My son’s teacher (Mrs L) created a visual guide for Damian to help him to unpack his school bag but the visual guide was still not enough to help him manipulate items such as his lunch box to fit well into his school bag and that was an issue that persisted for Damian when it came time to pack his school bag at the end of the school day.

Yesterday, when I went to collect Damian from school he was in tears and Mrs L came over to talk to me about it. Apparently, up until now, Mrs L and a few of Damian’s classmates had helped Damian to pack his bag at the end of the day but Mrs L had decided that it was time that he managed the task independently. Mrs L also said that Damian often becomes frustrated and upset when he has trouble packing his school bag and in saying so indicated that he should not be.

Mrs L then turned to Damian and said that it was time for him to pack his bag himself and that she would give him a ‘dollar coin’ token (a class reward) each time he was able to persist in completing the task without getting upset about it*. I use similar incentives at home for motivating my children to do things that they find boring or challenging (refer to my earlier blog for a discussion of token reward systems) so I added that I would also give him a token for his reward chart at home if he could do as Mrs L suggested.

This morning, I gave it a bit more thought and said to Damian that maybe Mrs L could let him pack up a few minutes earlier than everyone else but I could see when we practiced packing his bag that frustration would still occur regardless of the time given. So then I asked Damian what he thought might help and he suggested putting less in the school bag. Unfortunately, I had already minimized the items in his school bag as much as possible to allow more room for his lunch box. Then, I had a light bulb moment: ‘Why not have a separate lunch bag!”

My boys have collected lots of medium-sized backpacks over the years so we decided on using his ‘Auskick’ bag as an honorary lunch bag from now on. He would still be putting his lunch in a bag but a bag with no other objects in it to get in the way.

> **TASK REQUIREMENTS**
[1] Answer these questions about the school bag account:
(a) What class reward did Mrs L offer Damian, and under what condition?
(b) Who suggested putting less in the school bag?
(c) Which bag was chosen to serve as the lunch bag?
[2] Condense the paragraph of the school bag account that begins "This morning, I gave it a bit more thought" into a shorter version that keeps its main facts.
[3] Pick up the account of Damian's school bag after its last sentence and continue it.

> **Items listed in a dataset**
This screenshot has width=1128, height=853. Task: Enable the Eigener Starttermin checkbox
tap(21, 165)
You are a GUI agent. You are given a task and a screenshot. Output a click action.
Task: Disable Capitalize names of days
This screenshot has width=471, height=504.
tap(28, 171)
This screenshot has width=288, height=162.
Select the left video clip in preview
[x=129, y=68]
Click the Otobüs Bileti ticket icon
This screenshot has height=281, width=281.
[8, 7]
--
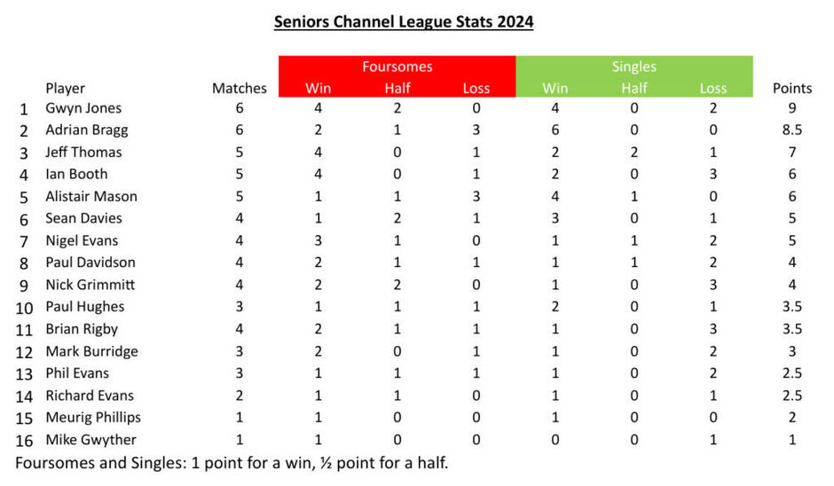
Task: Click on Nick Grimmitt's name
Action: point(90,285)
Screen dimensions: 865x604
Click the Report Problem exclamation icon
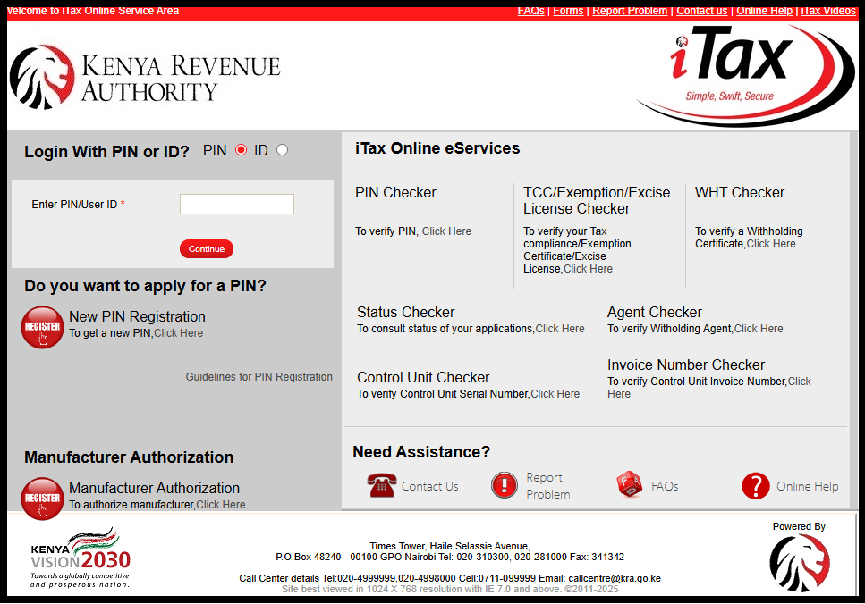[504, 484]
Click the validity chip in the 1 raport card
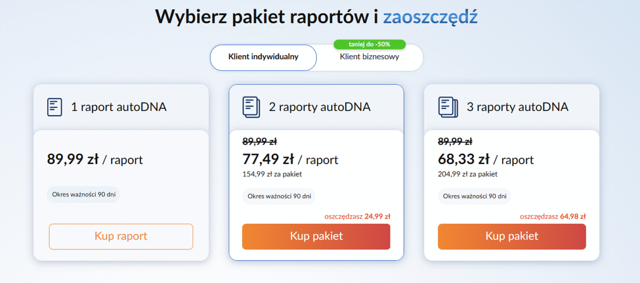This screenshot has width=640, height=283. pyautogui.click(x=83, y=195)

> **RESULTS IN ORDER**
[1]
(a) A 'dollar coin' token, given each time he persisted in completing the task without getting upset.
(b) Damian.
(c) His 'Auskick' bag.

[2] This morning I suggested that Mrs L might let Damian pack up a few minutes early. When we practiced, though, I saw that he still became frustrated however much time he had. Damian proposed putting less in the bag, but I had already cut its contents to a minimum to make room for his lunch box. Then the answer came to me: a separate lunch bag.

[3]
I was in a bit of rush and wrote a letter to Mrs L to explain. I was hoping that I wouldn’t have to give her the letter and could talk to her instead because I didn’t have the time to edit it and it was likely to come across as blunt but unfortunately Mrs L was absent. Instead, I had to leave the letter for Mrs L to read on her return and explain the other bag to the substitute teacher.

The letter follows:

Dear Mrs L,

I have been thinking about the ‘packing the bag’ situation with Damian. Damian and I have autism. One of the traits that Damian and I share (I assume) is with doing practical things with multiple steps. Believe it or not, I still have trouble using EFTPOS machines and filling the car with petrol. No amount of practice can rectify this. At Uni, I excelled in theory and flunked practical (well not really because my reports were well written but my experiments never worked and I was always last finished). So my solution to be accommodating to Damian’s diagnosis is to allow him to have a separate lunch bag. I have sent him to school with two lunch bags today. His usual bag and his ‘Auskick’ lunch bag. I’d like him to use the ‘Auskick’ lunch bag to pack his lunch in every day. Please let me know if this is a problem.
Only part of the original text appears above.